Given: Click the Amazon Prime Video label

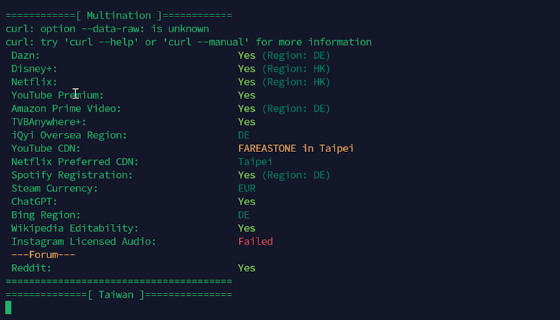Looking at the screenshot, I should (x=67, y=109).
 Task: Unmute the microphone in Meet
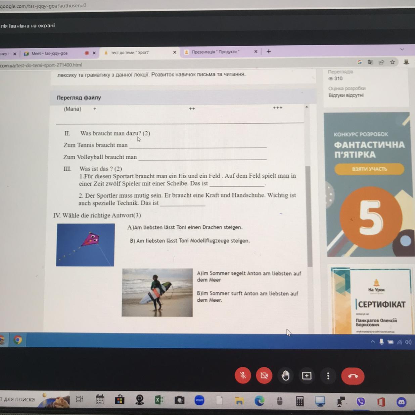coord(243,375)
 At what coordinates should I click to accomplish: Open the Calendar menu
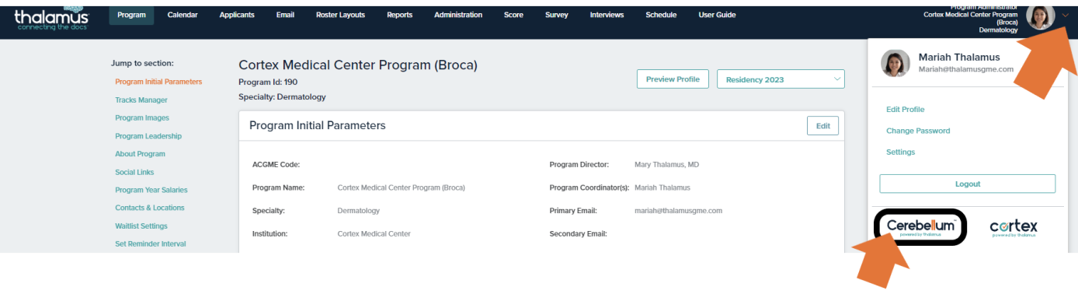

===============

_What you have to do_: The output should be the material above, copied exactly, without its pictures.

_Exercise output_:
Given: Click the Amazon Prime Video label

Looking at the screenshot, I should (x=67, y=109).
 Task: Unmute the microphone in Meet
coord(243,375)
 At what coordinates should I click to accomplish: Open the Calendar menu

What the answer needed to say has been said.